→ TASK OBJECTIVE:
I'd like the entries reproduced exactly, with all pictures omitted.
━━━━━ PROVIDED RECORDS ━━━━━
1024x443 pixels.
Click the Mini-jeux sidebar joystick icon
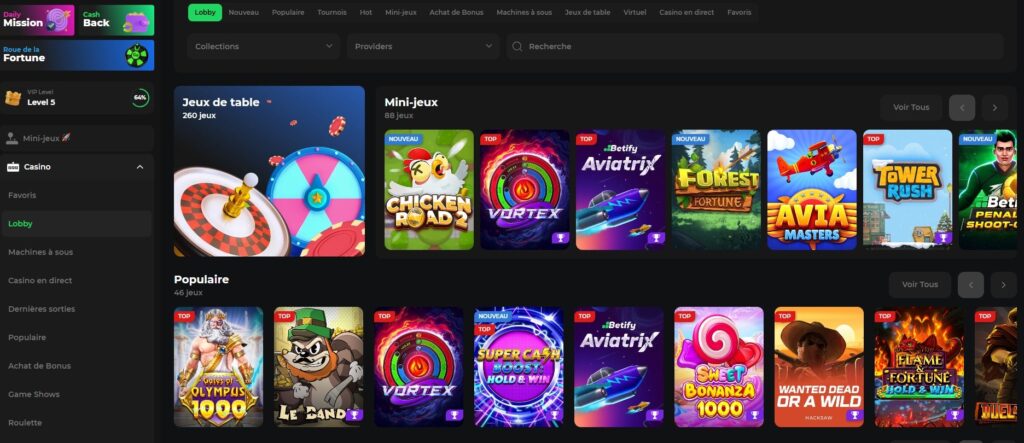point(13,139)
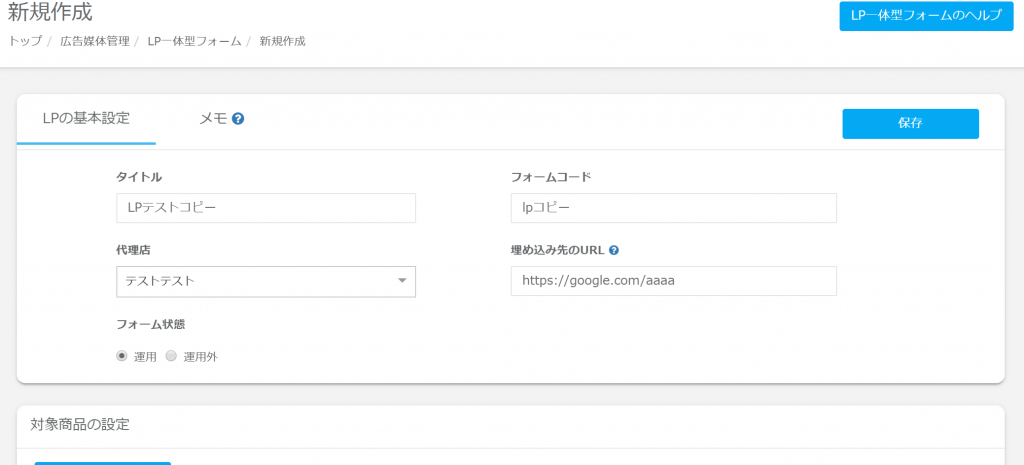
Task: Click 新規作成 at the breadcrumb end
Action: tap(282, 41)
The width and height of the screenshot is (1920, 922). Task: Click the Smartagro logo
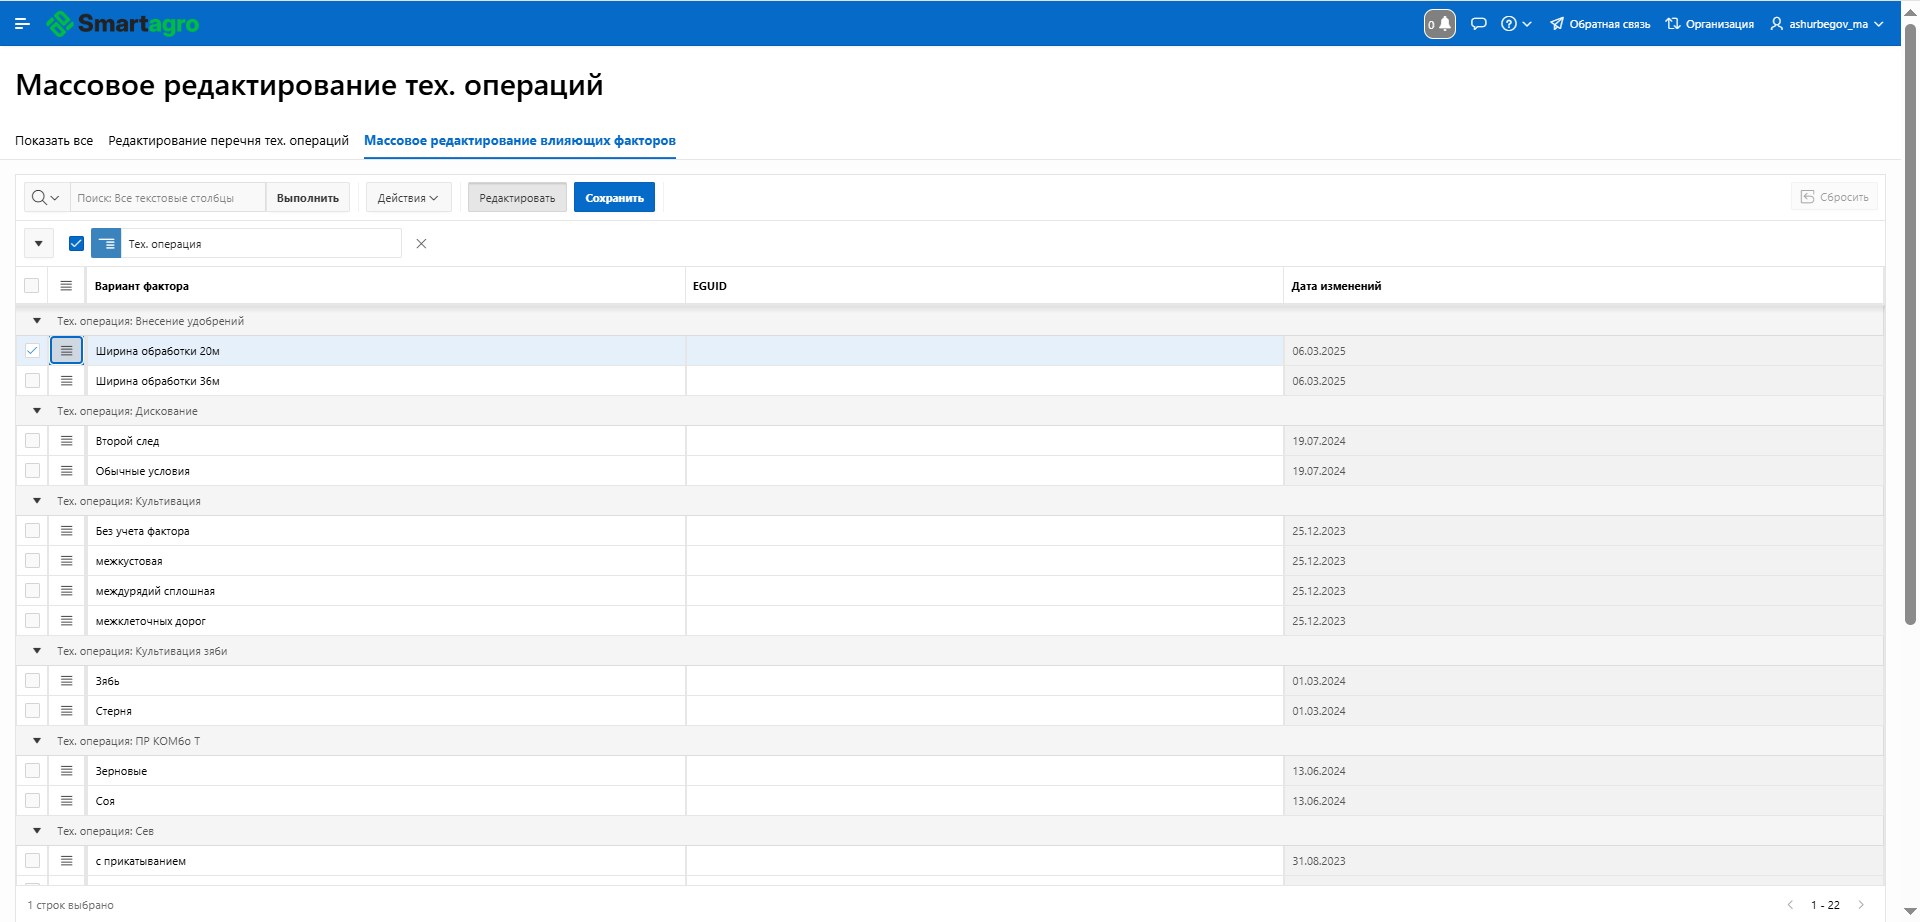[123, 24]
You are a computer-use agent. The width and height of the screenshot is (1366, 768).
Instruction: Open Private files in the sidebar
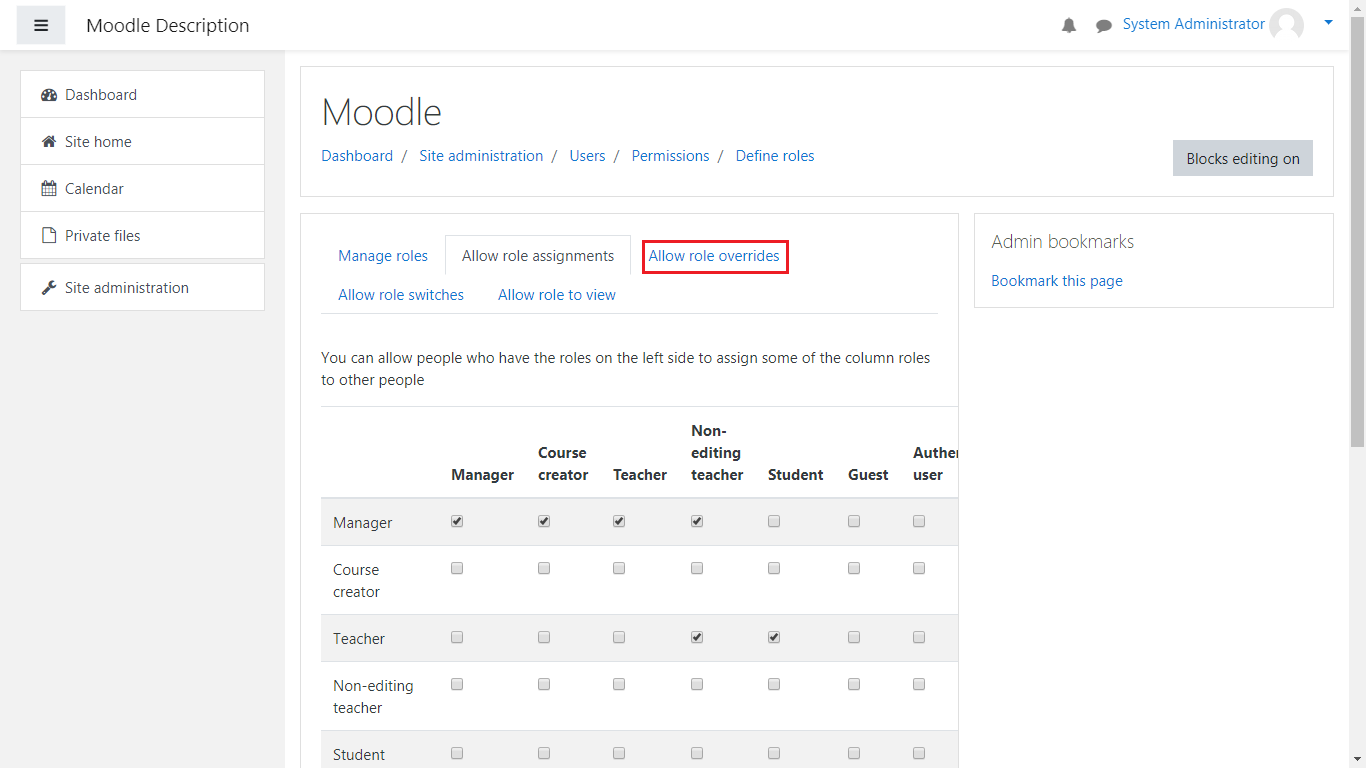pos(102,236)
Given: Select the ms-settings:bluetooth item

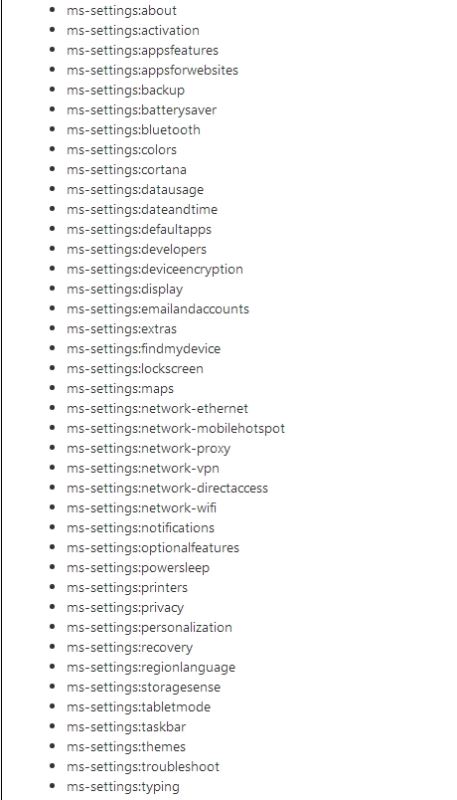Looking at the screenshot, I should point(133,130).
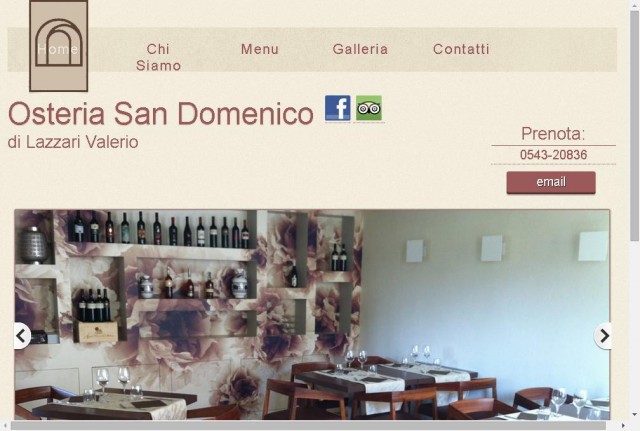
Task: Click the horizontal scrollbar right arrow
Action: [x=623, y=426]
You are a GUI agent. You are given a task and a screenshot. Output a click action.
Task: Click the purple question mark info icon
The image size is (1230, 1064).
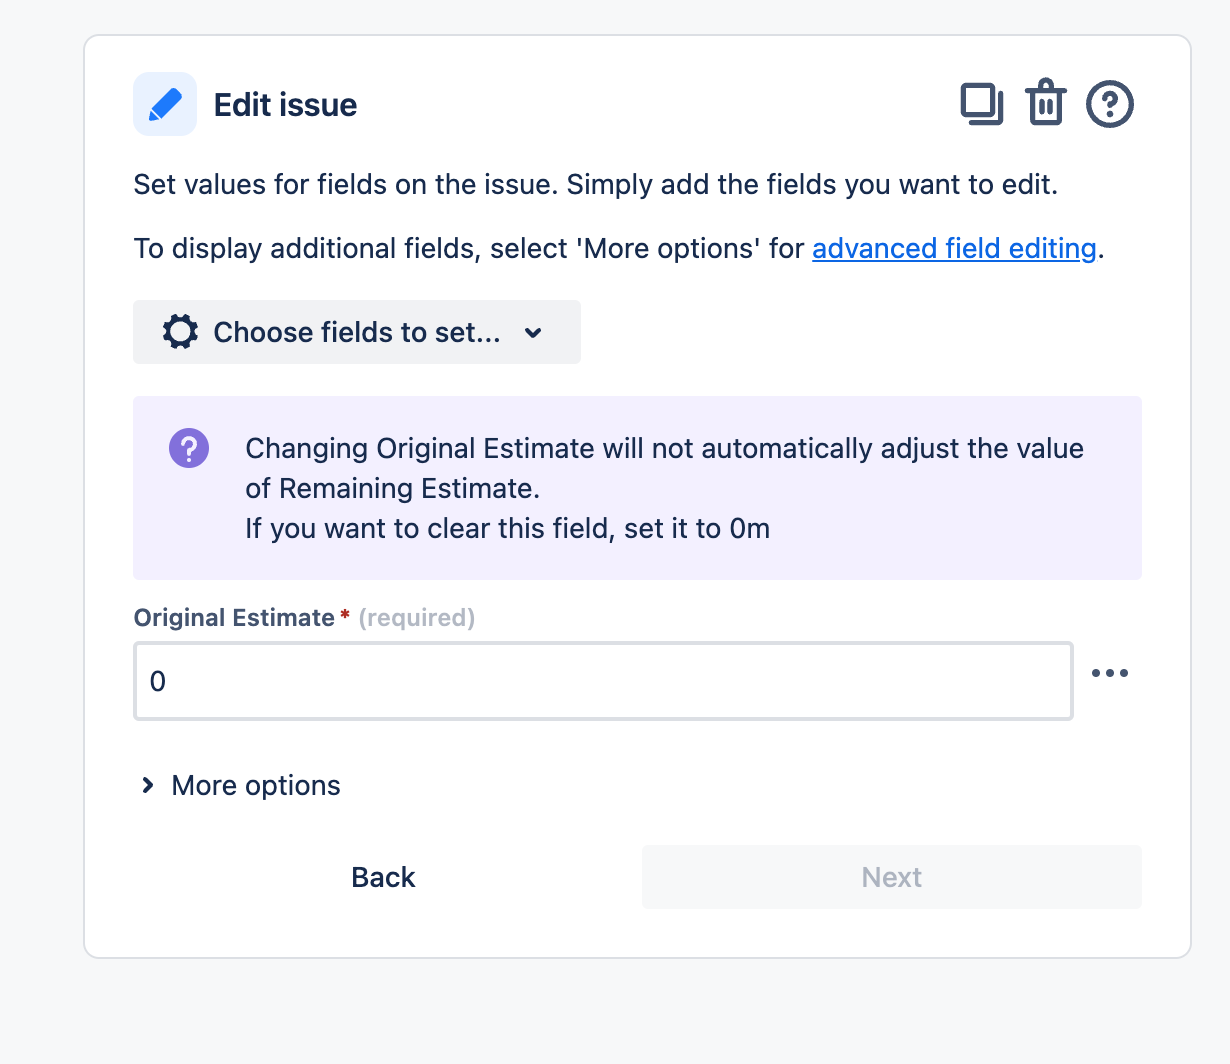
━━━━━
→ EXERCISE RESPONSE:
1024x443 pixels.
Click the Mini-jeux sidebar joystick icon
point(13,139)
Task: Click 新規作成 at the breadcrumb end
Action: tap(282, 41)
The width and height of the screenshot is (1920, 922). Task: Click the Smartagro logo
[123, 24]
You are a computer-use agent. The width and height of the screenshot is (1366, 768).
Instruction: Open Private files in the sidebar
pos(102,236)
Given: Select the ms-settings:bluetooth item

Looking at the screenshot, I should point(133,130).
Task: Click the horizontal scrollbar right arrow
Action: [x=623, y=426]
You are a GUI agent. You are given a task and a screenshot. Output a click action.
Task: Click the purple question mark info icon
The image size is (1230, 1064).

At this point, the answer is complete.